根据埃森哲公司最近发布的《网络准备状况调查》报告,在接受调查的300名IT专业人员中,只有36%的受访者对他们的网络配备支持业务所需的功能“非常满意”。尽管有这样的事实,但很多企业正在不失时机地将先进的数字技术引入网络,其中包括大数据/分析(83%)、数字客户体验工具(78%)和物联网/边缘计算(77%)。如果团队无法完全了解当前行为,那么企业IT部门就很难建模用户体验或预测未来的网络需求。

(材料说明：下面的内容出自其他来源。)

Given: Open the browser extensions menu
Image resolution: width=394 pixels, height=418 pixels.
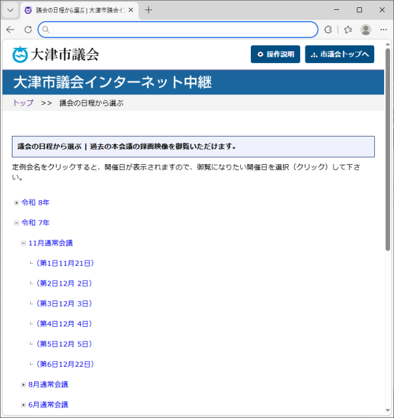Looking at the screenshot, I should point(329,30).
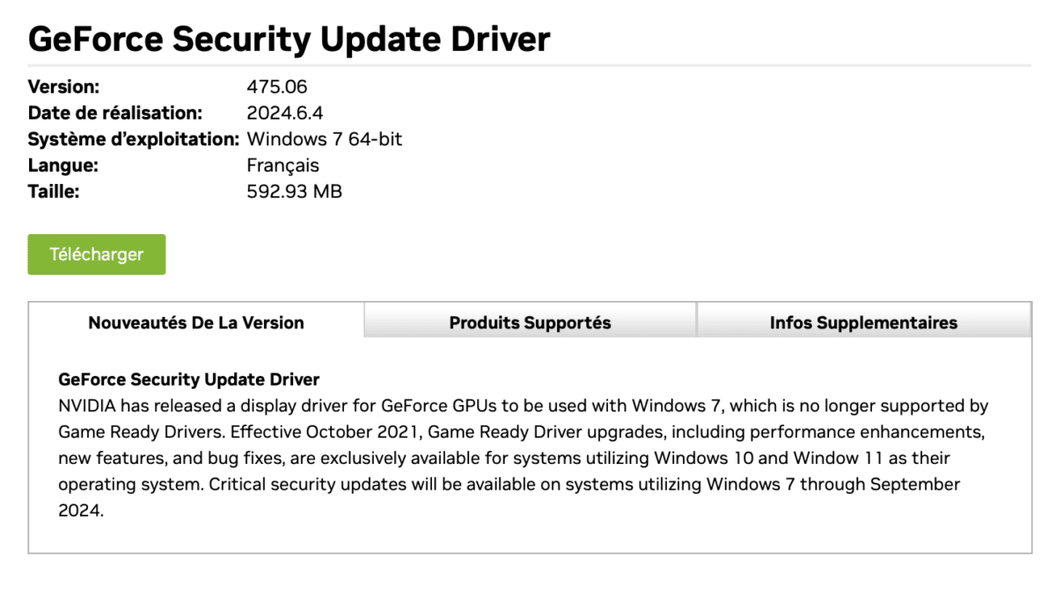Click the Taille: label
The image size is (1056, 589).
click(54, 191)
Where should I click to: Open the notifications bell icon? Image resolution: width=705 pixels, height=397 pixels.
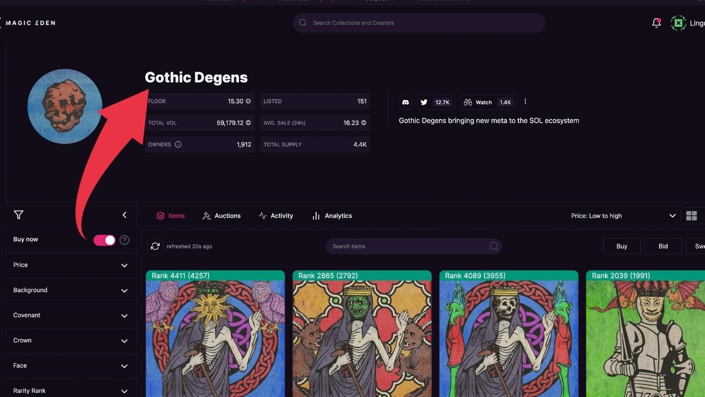click(x=656, y=23)
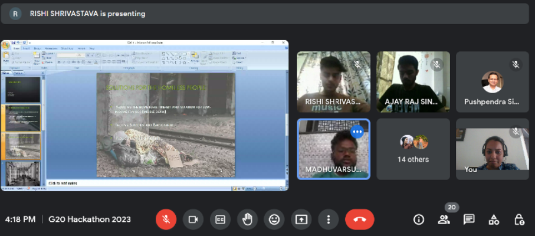Screen dimensions: 535x236
Task: Open meeting details info icon
Action: (419, 219)
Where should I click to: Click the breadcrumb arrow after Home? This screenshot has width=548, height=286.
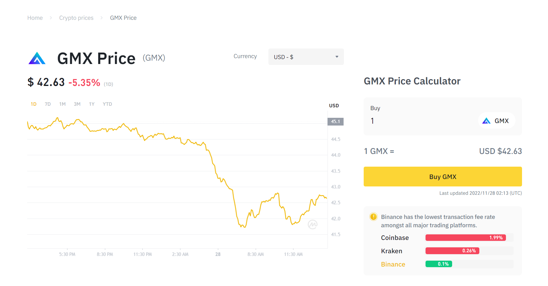pyautogui.click(x=51, y=18)
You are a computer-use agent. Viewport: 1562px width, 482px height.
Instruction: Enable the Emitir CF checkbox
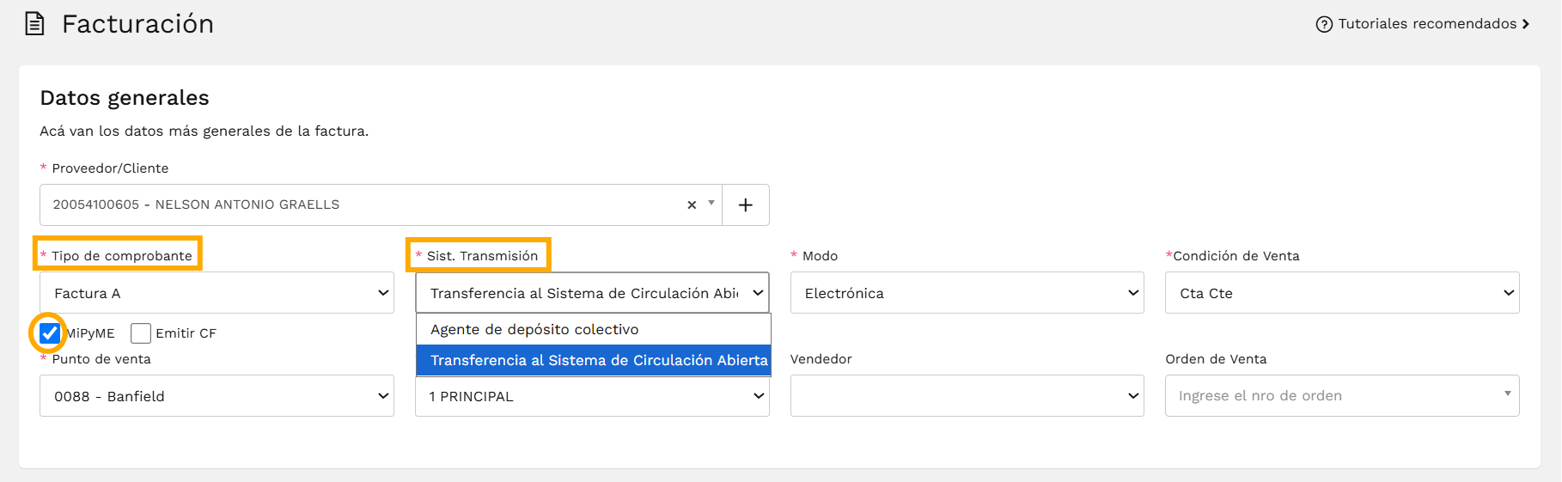pos(141,333)
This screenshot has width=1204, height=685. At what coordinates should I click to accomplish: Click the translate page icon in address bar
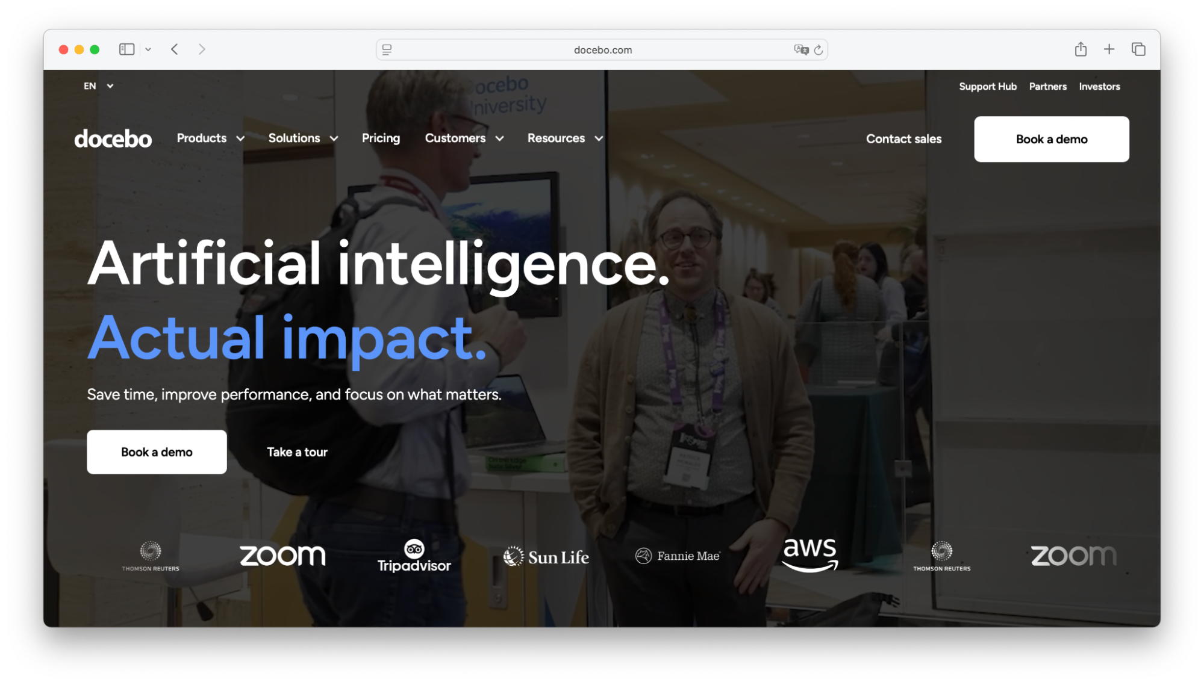[800, 50]
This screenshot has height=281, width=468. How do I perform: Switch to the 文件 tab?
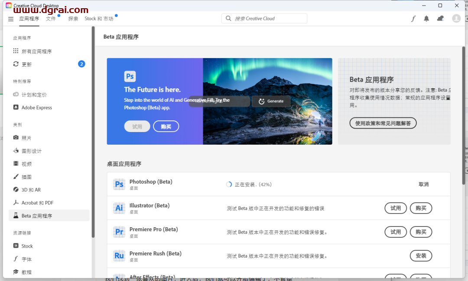point(51,19)
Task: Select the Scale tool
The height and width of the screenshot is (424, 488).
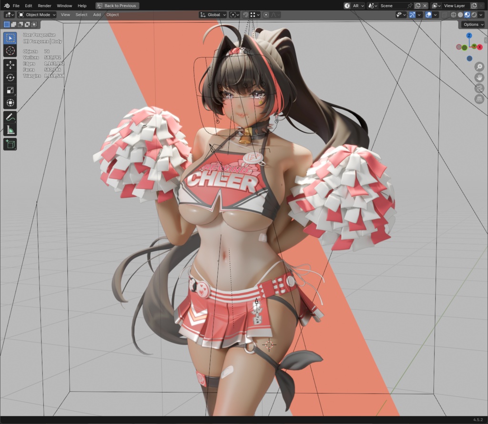Action: [x=10, y=90]
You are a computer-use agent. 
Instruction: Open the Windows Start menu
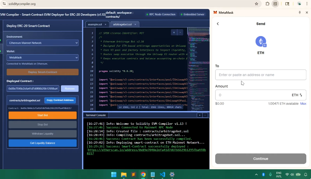[x=113, y=174]
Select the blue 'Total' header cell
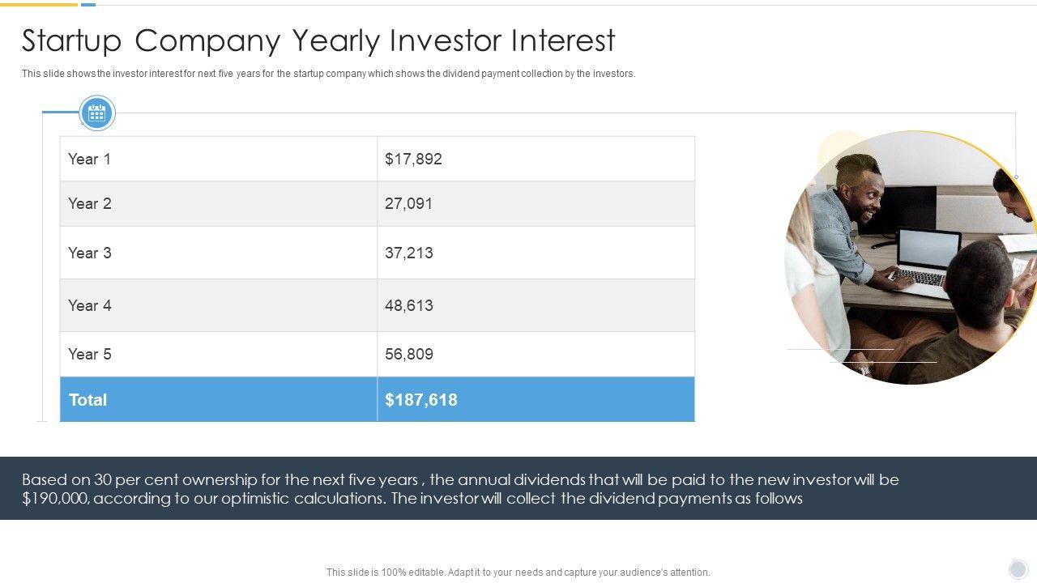This screenshot has width=1037, height=583. tap(218, 399)
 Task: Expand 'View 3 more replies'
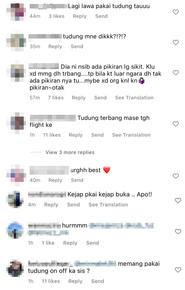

所有这一切只是为了管理企业IT团队真正了解的工具和解决方案。
影子IT的兴起反映了企业中SaaS的兴起——通过“设计即服务”交付的工具和工作流在设计上比内部部署解决方案更容易获得且更具成本效益,这对企业IT的角色转变是一个福音。但是,这也使IT之外的用户更容易探索和快速部署自己的SaaS,而无需咨询IT团队。
这里的问题是多方面的,但主要是由于已经不堪重负的IT部门无法审查用户所需的工具,这可能会导致不良行为者无意中访问员工使用的企业和客户的敏感数据。
IT角色的转变
根据Salesforce公司最近的一份调查报告,71%的企业IT团队正在从提供技术的成本中心转变为基于价值的服务经纪公司。这是因为,即使在10年前,技术变革的速度也远没有现在这么激进。因此,以往的团队有一个相当可预测的问题和解决方案列表,可以根据需要进行部署。
现在,团队必须更具战略性,因为需要依赖不断发展的网络技术来支持业务。现在,现代IT团队实际上肩负着支持推动企业成功的基础设施的任务,而在如此之大的风险面前只是扮演一个反对的角色,就可能使整个业务陷于失败。
在涉及影子IT的情况下尤其如此。
影子IT以前面临的主要问题是,,当用户将未经授权的应用程序带入网络时,IT看不到这些工具可能带来的潜在危险,即数据泄漏和不遵守SOC2、GDPR和CCPA等隐私法规的情况。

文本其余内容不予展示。